Saved data entries
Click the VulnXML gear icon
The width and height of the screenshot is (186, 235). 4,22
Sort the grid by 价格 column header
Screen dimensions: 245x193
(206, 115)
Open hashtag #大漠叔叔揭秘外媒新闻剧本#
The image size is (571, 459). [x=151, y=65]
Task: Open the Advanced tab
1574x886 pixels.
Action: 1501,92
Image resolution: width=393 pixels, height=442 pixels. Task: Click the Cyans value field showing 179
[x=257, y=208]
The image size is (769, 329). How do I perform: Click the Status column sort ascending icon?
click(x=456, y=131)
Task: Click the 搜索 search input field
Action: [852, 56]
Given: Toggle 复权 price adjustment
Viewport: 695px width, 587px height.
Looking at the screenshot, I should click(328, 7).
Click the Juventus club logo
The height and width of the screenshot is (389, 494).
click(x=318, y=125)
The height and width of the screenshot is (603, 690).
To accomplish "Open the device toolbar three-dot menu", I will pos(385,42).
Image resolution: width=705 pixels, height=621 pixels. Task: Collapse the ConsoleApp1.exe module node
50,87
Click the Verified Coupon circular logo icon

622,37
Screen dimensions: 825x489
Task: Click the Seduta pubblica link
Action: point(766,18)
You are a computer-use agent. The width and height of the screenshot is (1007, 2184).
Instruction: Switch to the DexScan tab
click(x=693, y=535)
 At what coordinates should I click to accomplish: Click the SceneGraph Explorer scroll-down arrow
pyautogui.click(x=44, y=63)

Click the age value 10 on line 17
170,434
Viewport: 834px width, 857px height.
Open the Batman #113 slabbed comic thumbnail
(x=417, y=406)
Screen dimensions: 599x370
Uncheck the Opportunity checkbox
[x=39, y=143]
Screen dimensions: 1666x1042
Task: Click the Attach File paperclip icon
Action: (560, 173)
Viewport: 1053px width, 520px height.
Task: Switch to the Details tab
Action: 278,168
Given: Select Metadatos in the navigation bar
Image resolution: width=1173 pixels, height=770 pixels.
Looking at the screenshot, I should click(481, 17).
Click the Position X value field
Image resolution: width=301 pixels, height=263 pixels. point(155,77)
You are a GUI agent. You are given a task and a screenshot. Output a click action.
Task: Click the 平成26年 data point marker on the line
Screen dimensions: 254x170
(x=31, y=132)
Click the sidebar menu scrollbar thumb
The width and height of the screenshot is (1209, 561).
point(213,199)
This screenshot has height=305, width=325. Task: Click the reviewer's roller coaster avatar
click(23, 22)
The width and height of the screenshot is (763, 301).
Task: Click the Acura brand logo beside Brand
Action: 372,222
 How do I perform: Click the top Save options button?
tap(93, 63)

▸ **Your instructions**: Write out every entry verbatim.

▸ **Task solution**:
Click the VulnXML gear icon
The width and height of the screenshot is (186, 235). 4,22
Sort the grid by 价格 column header
Screen dimensions: 245x193
(206, 115)
Open hashtag #大漠叔叔揭秘外媒新闻剧本#
The image size is (571, 459). [x=151, y=65]
Task: Open the Advanced tab
1574x886 pixels.
Action: 1501,92
Image resolution: width=393 pixels, height=442 pixels. Task: Click the Cyans value field showing 179
[x=257, y=208]
The image size is (769, 329). How do I perform: Click the Status column sort ascending icon?
click(x=456, y=131)
Task: Click the 搜索 search input field
Action: [852, 56]
Given: Toggle 复权 price adjustment
Viewport: 695px width, 587px height.
Looking at the screenshot, I should click(328, 7).
Click the Juventus club logo
The height and width of the screenshot is (389, 494).
click(x=318, y=125)
The height and width of the screenshot is (603, 690).
To accomplish "Open the device toolbar three-dot menu", I will pos(385,42).
Image resolution: width=705 pixels, height=621 pixels. Task: Collapse the ConsoleApp1.exe module node
50,87
Click the Verified Coupon circular logo icon

622,37
Screen dimensions: 825x489
Task: Click the Seduta pubblica link
Action: point(766,18)
You are a computer-use agent. The width and height of the screenshot is (1007, 2184).
Instruction: Switch to the DexScan tab
click(x=693, y=535)
 At what coordinates should I click to accomplish: Click the SceneGraph Explorer scroll-down arrow
pyautogui.click(x=44, y=63)

Click the age value 10 on line 17
170,434
Viewport: 834px width, 857px height.
Open the Batman #113 slabbed comic thumbnail
(x=417, y=406)
Screen dimensions: 599x370
Uncheck the Opportunity checkbox
[x=39, y=143]
Screen dimensions: 1666x1042
Task: Click the Attach File paperclip icon
Action: (560, 173)
Viewport: 1053px width, 520px height.
Task: Switch to the Details tab
Action: 278,168
Given: Select Metadatos in the navigation bar
Image resolution: width=1173 pixels, height=770 pixels.
Looking at the screenshot, I should click(481, 17).
Click the Position X value field
Image resolution: width=301 pixels, height=263 pixels. point(155,77)
You are a GUI agent. You are given a task and a screenshot. Output a click action.
Task: Click the 平成26年 data point marker on the line
Screen dimensions: 254x170
(x=31, y=132)
Click the sidebar menu scrollbar thumb
The width and height of the screenshot is (1209, 561).
point(213,199)
This screenshot has height=305, width=325. Task: Click the reviewer's roller coaster avatar
click(23, 22)
The width and height of the screenshot is (763, 301).
Task: Click the Acura brand logo beside Brand
Action: 372,222
 How do I perform: Click the top Save options button?
tap(93, 63)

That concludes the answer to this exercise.